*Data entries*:
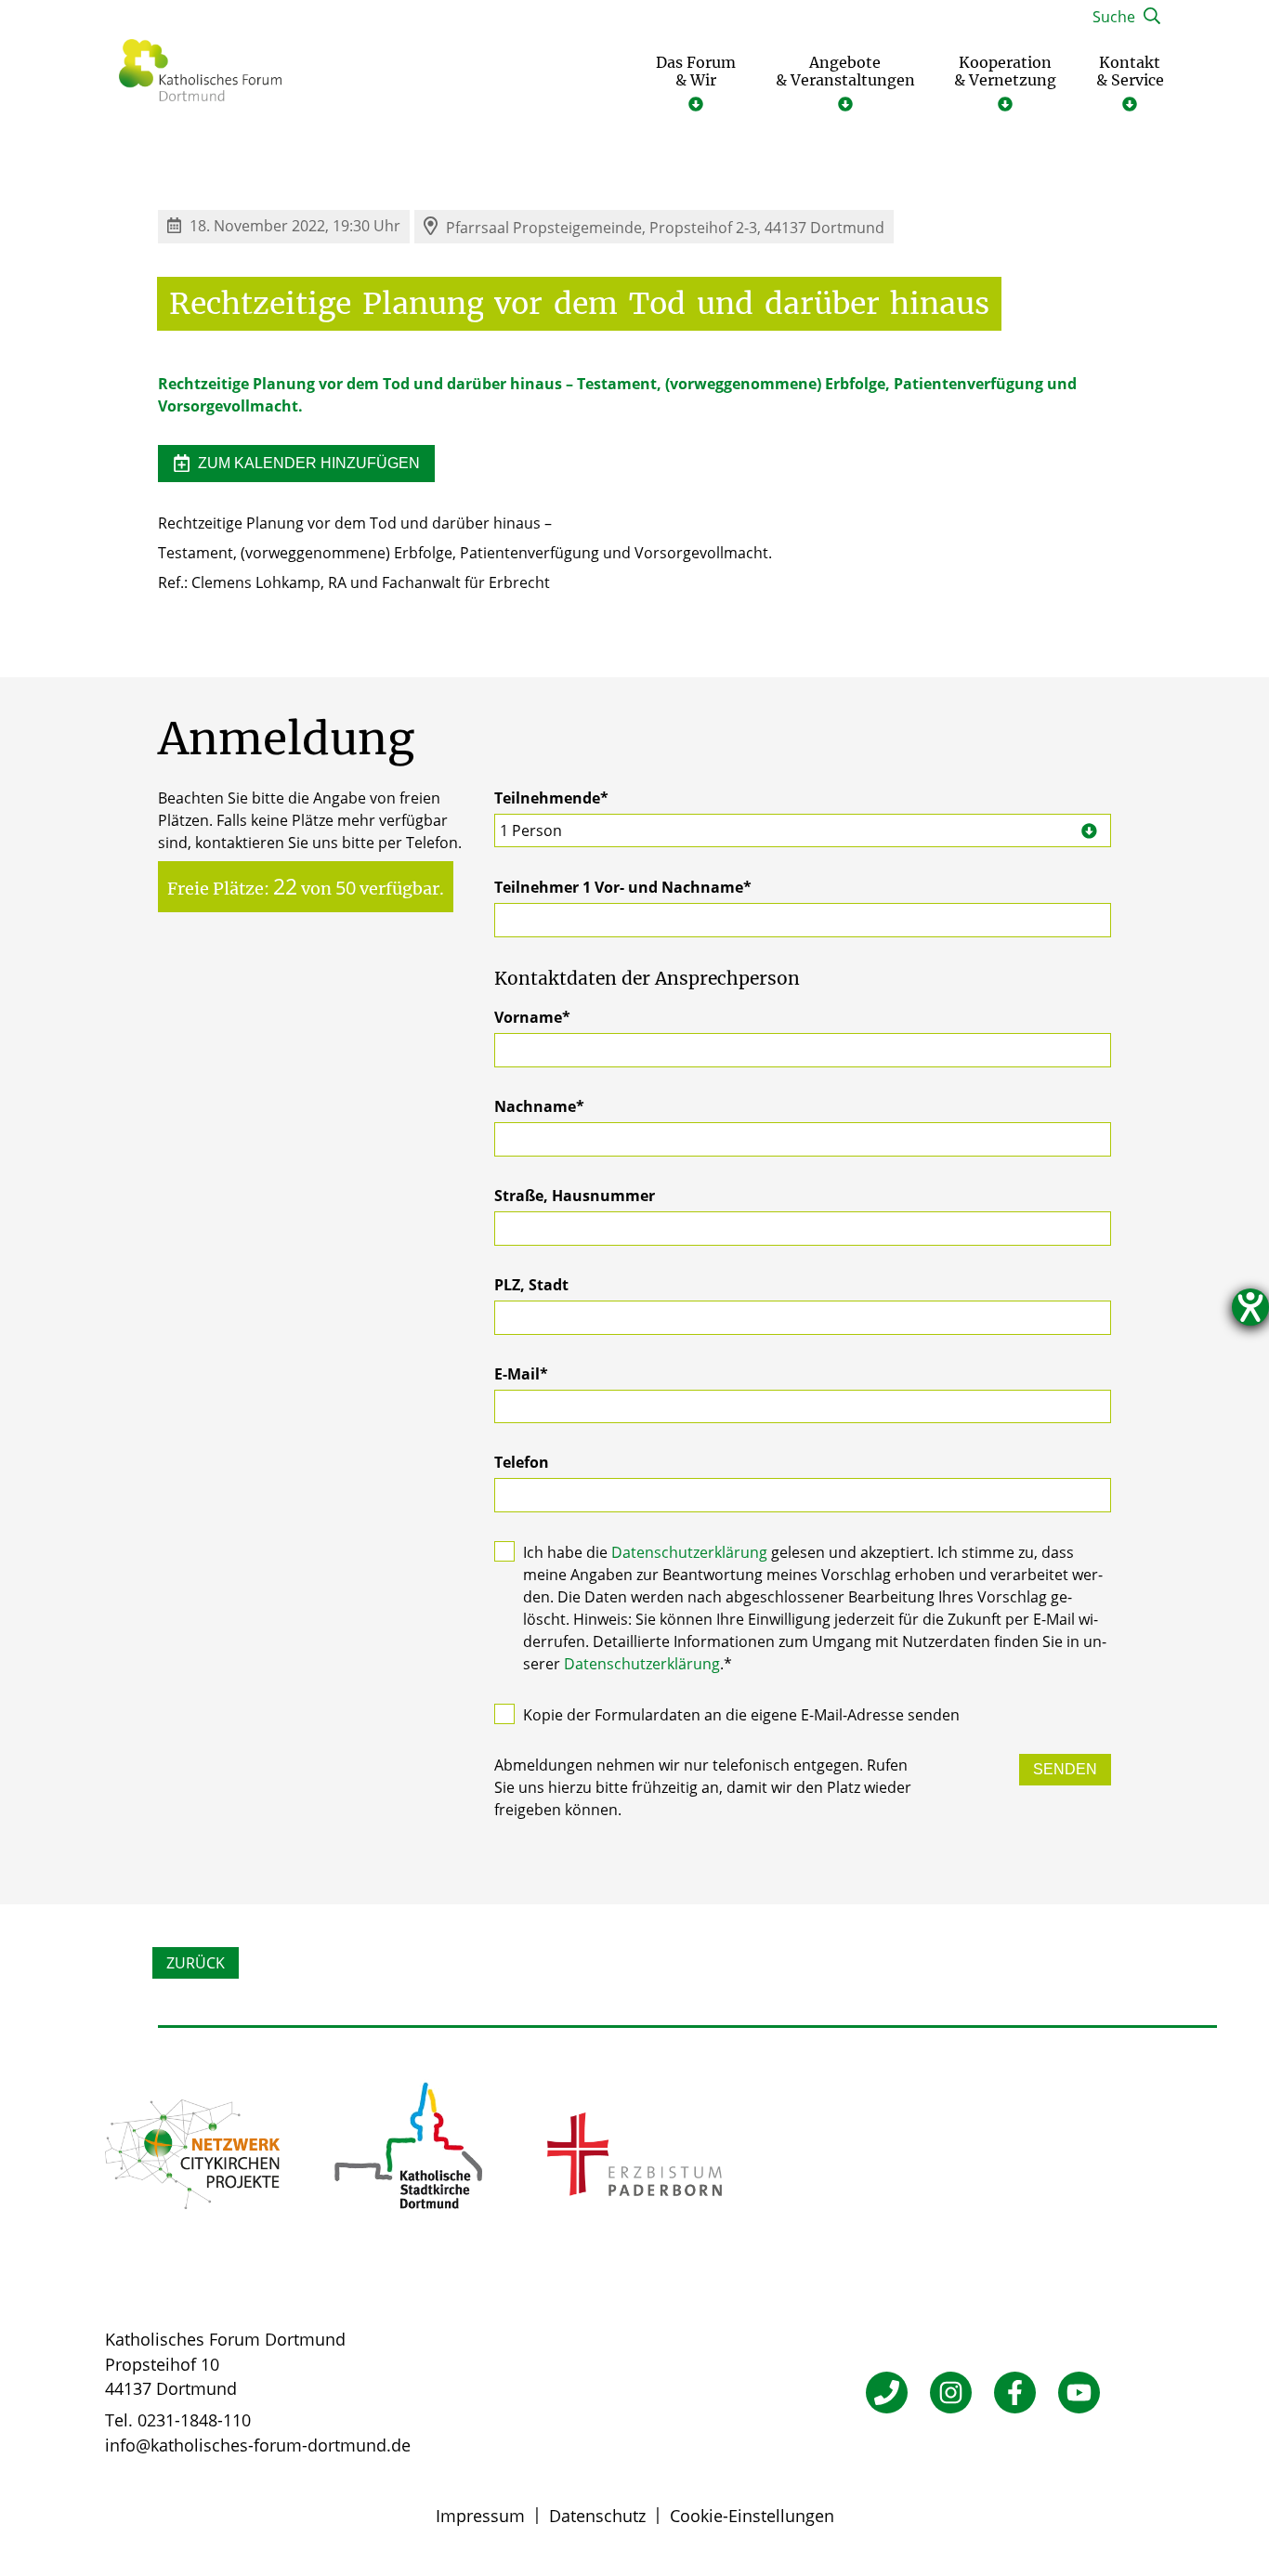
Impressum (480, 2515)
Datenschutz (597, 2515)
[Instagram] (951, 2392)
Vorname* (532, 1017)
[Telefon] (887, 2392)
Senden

*PROBLEM DETAILS*: Reproduce every line above exactly as written, omitting the images.

*EXERCISE OUTPUT*:
Impressum (480, 2515)
Datenschutz (597, 2515)
[Instagram] (951, 2392)
Vorname* (532, 1017)
[Telefon] (887, 2392)
Senden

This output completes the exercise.